Text passage:
========================
Guillaume-Benjamin-Amand Duchenne (de Boulogne) (September 17, 1806, in Boulogne-sur-Mer – September 15, 1875, in Paris) was a French neurologist who revived Luigi Galvani's research and greatly advanced the science of electrophysiology. The era of modern neurology developed from Duchenne's understanding of neural pathways and his diagnostic innovations including deep tissue biopsy, nerve conduction tests (NCS), and clinical photography. This extraordinary range of activities (mostly in the Salpêtrière) was achieved against the background of a troubled personal life and a generally indifferent medical and scientific establishment.
========================
Required actions:
[1] From the Duchenne passage, copy word for word everything from "Guillaume-Benjamin-Amand Duchenne (de" up to and including "and scientific establishment.".
[2] Name each diagnostic innovation of Duchenne's that the Duchenne passage lists.
========================
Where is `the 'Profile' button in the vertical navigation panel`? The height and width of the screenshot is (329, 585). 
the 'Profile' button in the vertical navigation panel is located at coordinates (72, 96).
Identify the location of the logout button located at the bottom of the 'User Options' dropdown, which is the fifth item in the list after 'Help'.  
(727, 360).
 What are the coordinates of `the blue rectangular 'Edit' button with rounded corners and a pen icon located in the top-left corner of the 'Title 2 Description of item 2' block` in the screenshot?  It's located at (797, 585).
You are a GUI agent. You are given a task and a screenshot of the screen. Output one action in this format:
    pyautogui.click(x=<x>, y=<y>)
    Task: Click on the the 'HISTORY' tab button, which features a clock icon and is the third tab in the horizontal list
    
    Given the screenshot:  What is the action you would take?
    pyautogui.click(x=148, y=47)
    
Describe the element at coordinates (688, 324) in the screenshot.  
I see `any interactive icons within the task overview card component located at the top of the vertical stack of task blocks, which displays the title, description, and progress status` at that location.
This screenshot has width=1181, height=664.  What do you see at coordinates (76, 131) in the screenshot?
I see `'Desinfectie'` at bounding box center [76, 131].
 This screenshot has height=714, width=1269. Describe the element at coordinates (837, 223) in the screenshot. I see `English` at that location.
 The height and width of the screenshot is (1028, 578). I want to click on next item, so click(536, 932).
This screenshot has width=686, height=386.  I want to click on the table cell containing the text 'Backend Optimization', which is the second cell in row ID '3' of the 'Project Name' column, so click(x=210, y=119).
========================
Solutions to the tasks:
[1]
Guillaume-Benjamin-Amand Duchenne (de Boulogne) (September 17, 1806, in Boulogne-sur-Mer – September 15, 1875, in Paris) was a French neurologist who revived Luigi Galvani's research and greatly advanced the science of electrophysiology. The era of modern neurology developed from Duchenne's understanding of neural pathways and his diagnostic innovations including deep tissue biopsy, nerve conduction tests (NCS), and clinical photography. This extraordinary range of activities (mostly in the Salpêtrière) was achieved against the background of a troubled personal life and a generally indifferent medical and scientific establishment.

[2]
deep tissue biopsy
nerve conduction tests (NCS)
clinical photography